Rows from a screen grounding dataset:

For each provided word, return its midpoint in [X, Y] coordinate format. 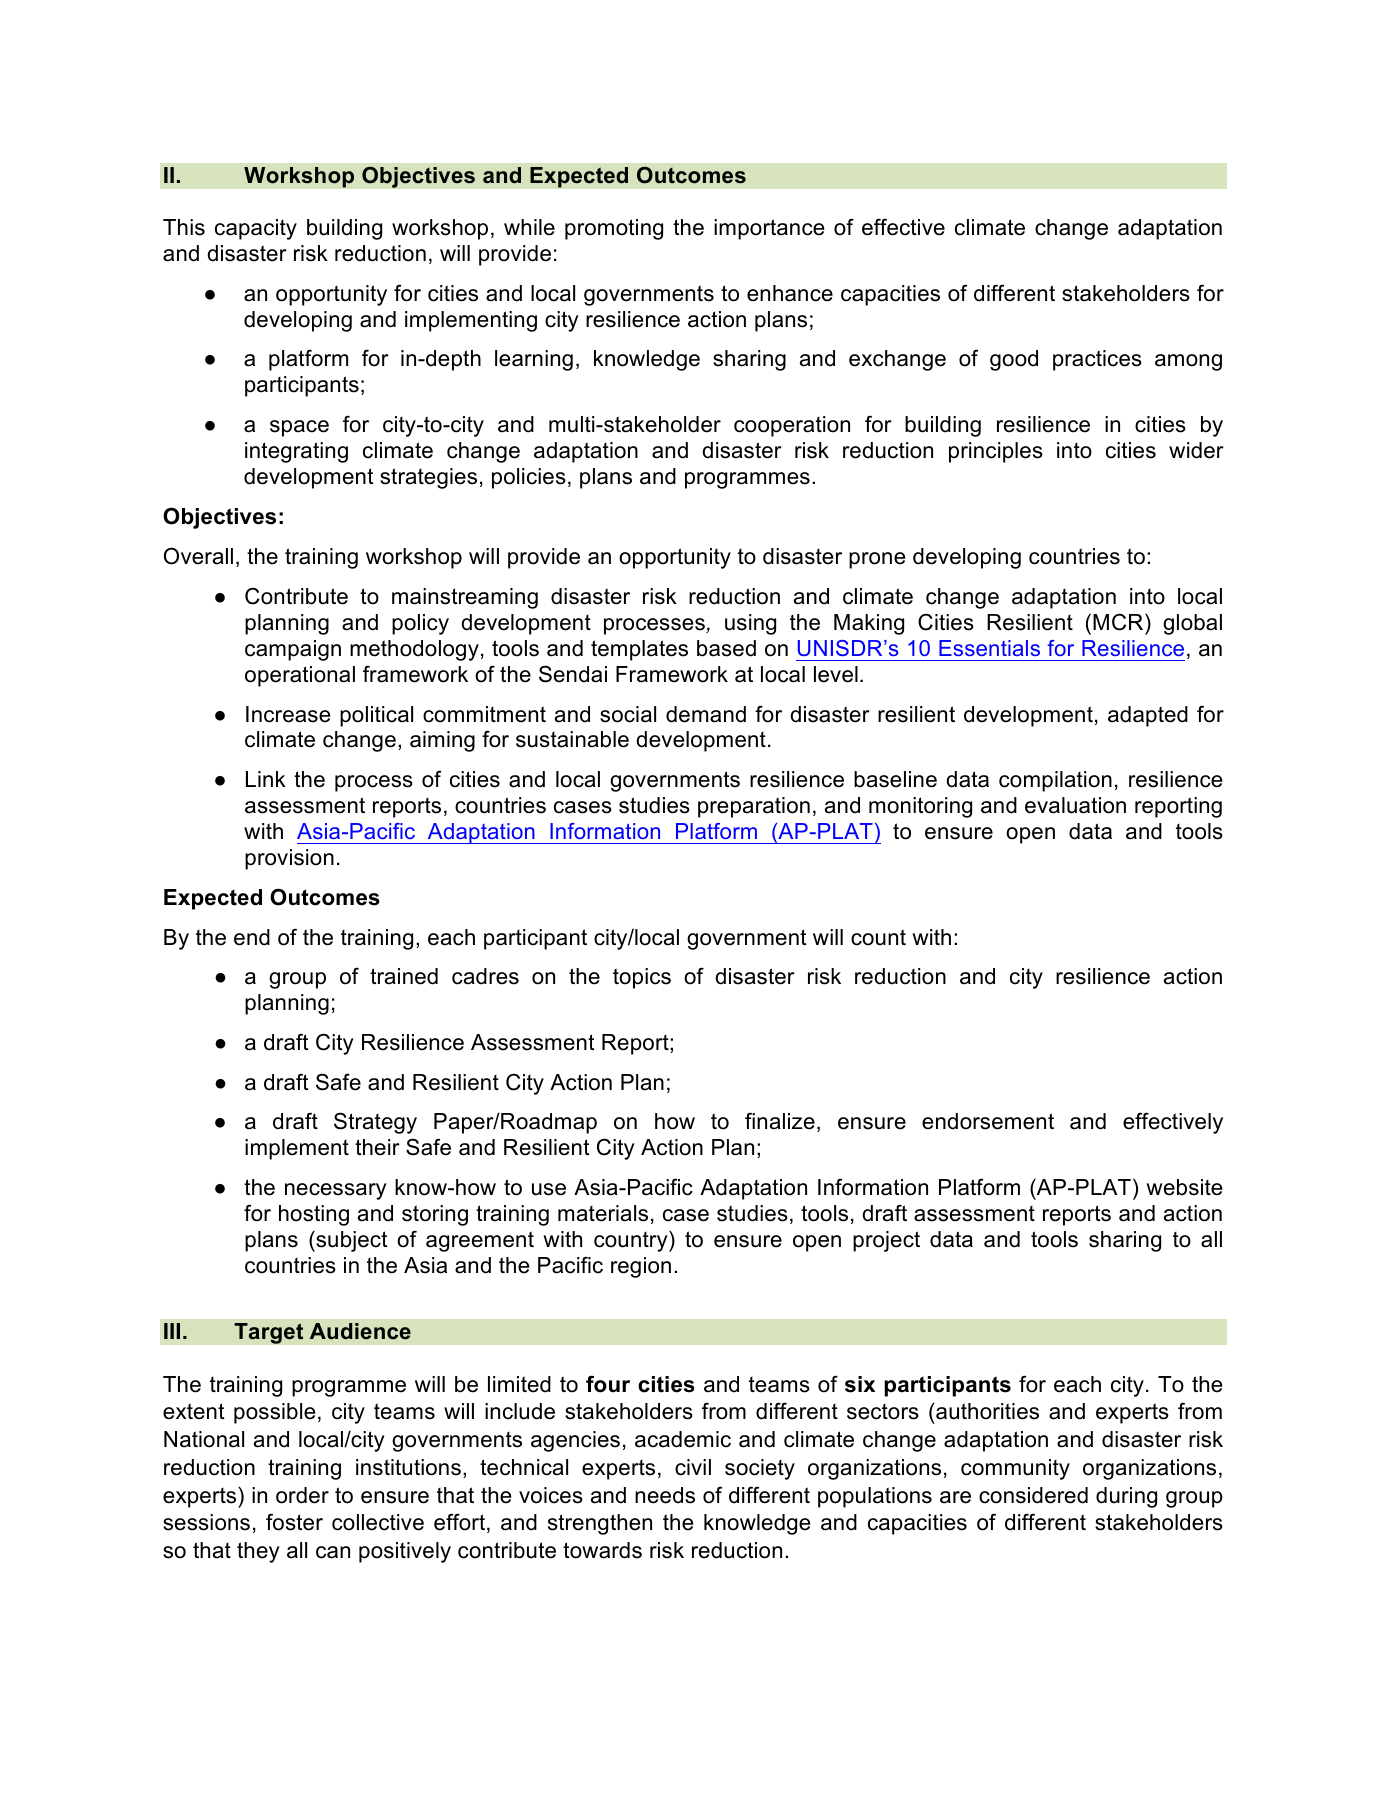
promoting [614, 229]
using [750, 624]
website [1184, 1187]
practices [1097, 360]
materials [603, 1213]
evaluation [1075, 805]
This [184, 227]
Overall [198, 556]
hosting [314, 1215]
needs [665, 1495]
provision [289, 859]
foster [294, 1522]
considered [1033, 1495]
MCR [1119, 622]
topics [642, 978]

Problem
Switch "midpoint" to "center point" and write out the whole listing again with nothing else altered. Leave the picture out of your answer.

Task result
For each provided word, return its center point in [X, Y] coordinate format. 
promoting [614, 229]
using [750, 624]
website [1184, 1187]
practices [1097, 360]
materials [603, 1213]
evaluation [1075, 805]
This [184, 227]
Overall [198, 556]
hosting [314, 1215]
needs [665, 1495]
provision [289, 859]
foster [294, 1522]
considered [1033, 1495]
MCR [1119, 622]
topics [642, 978]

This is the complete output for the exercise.